Extracted information:
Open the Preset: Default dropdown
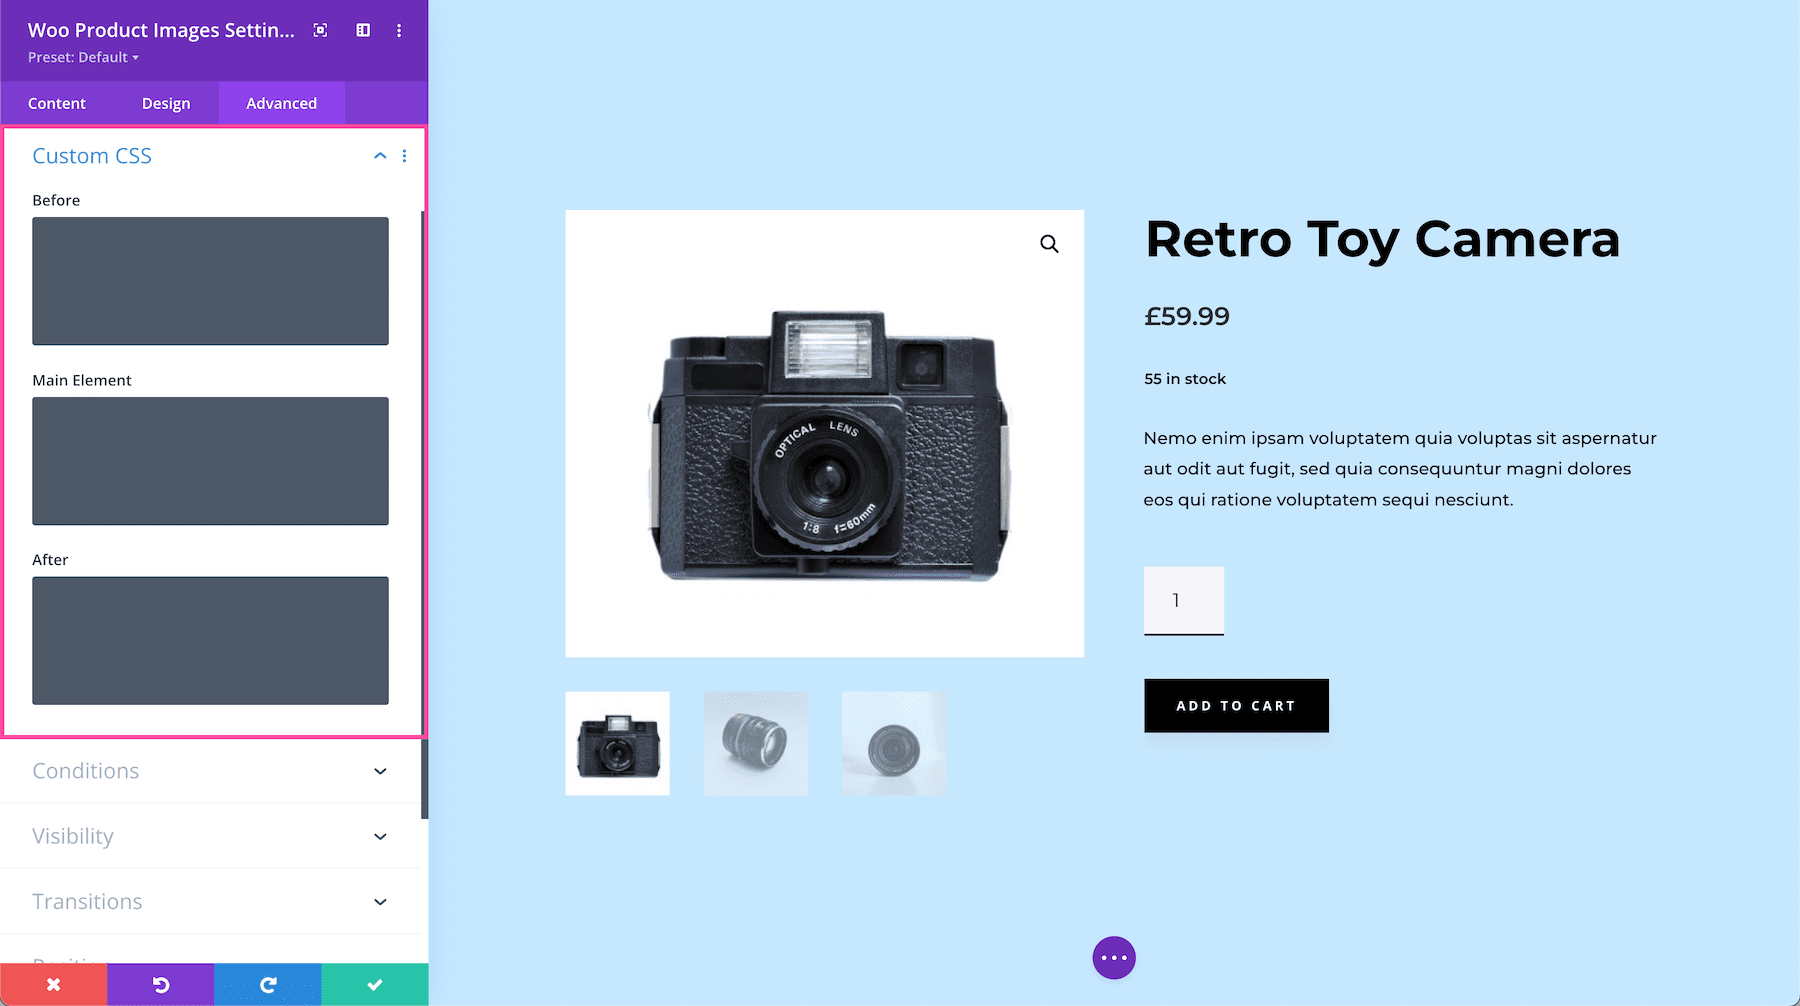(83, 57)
--
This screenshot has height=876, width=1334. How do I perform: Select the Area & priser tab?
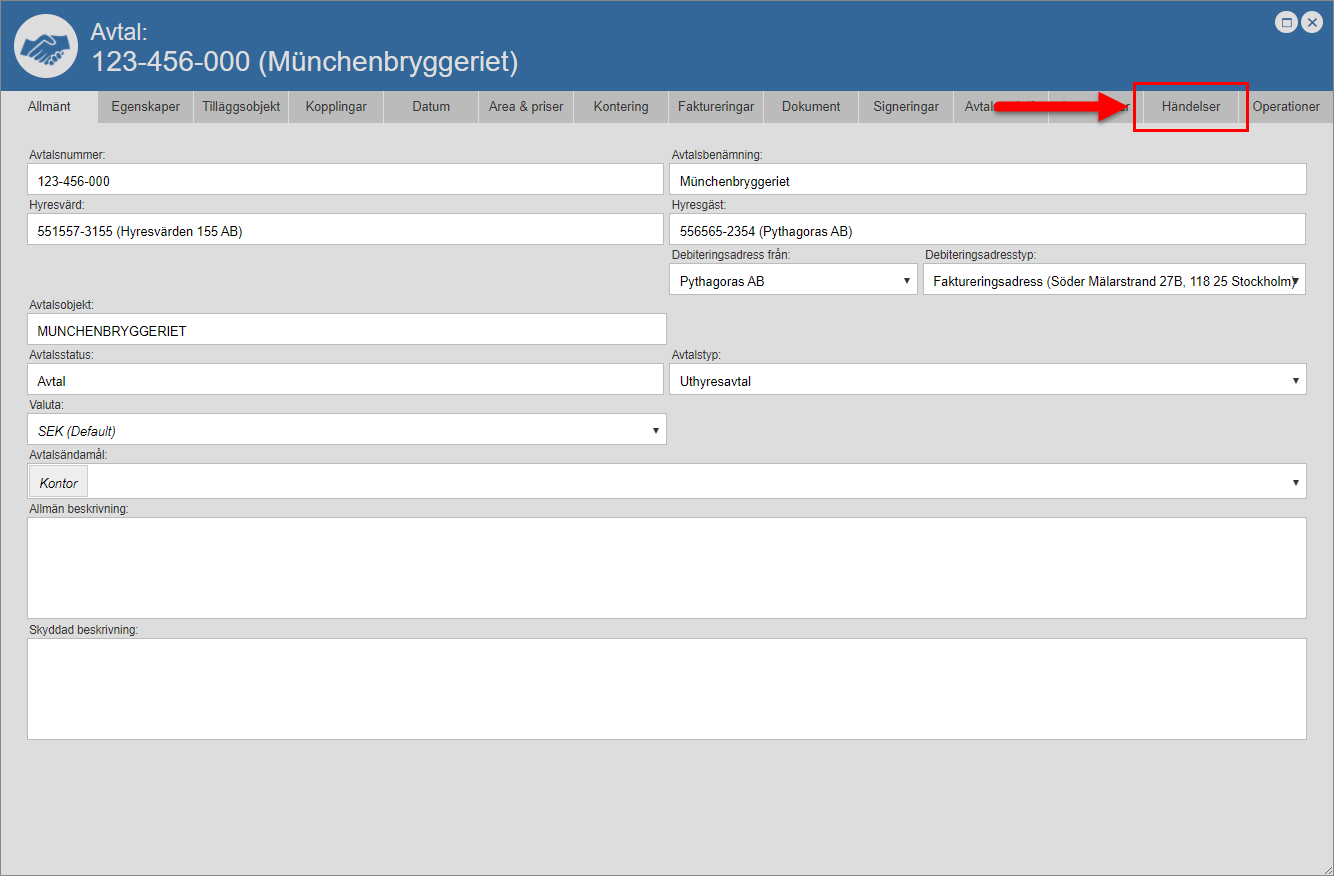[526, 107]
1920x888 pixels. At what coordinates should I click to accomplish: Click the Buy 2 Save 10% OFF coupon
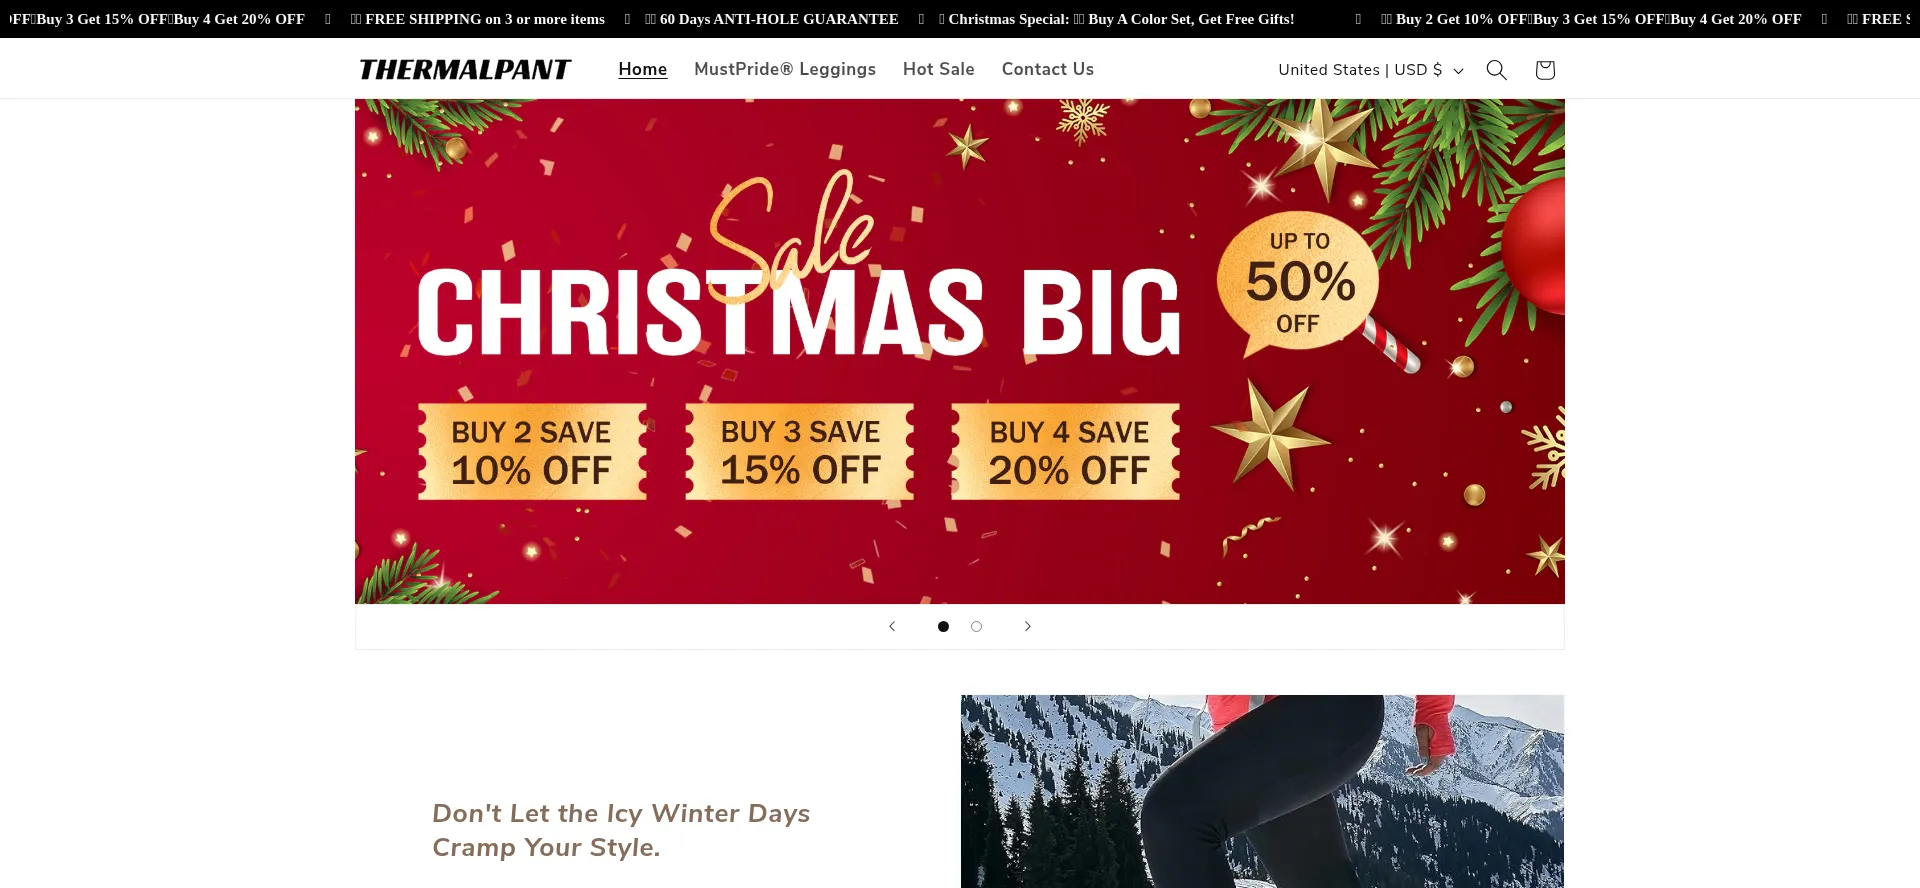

What is expected: Please pull out each line of the rows above that contains the string "Area", and copy it. Case matters when matching.

Answer for this exercise:
This screenshot has height=876, width=1334. How do I perform: Select the Area & priser tab?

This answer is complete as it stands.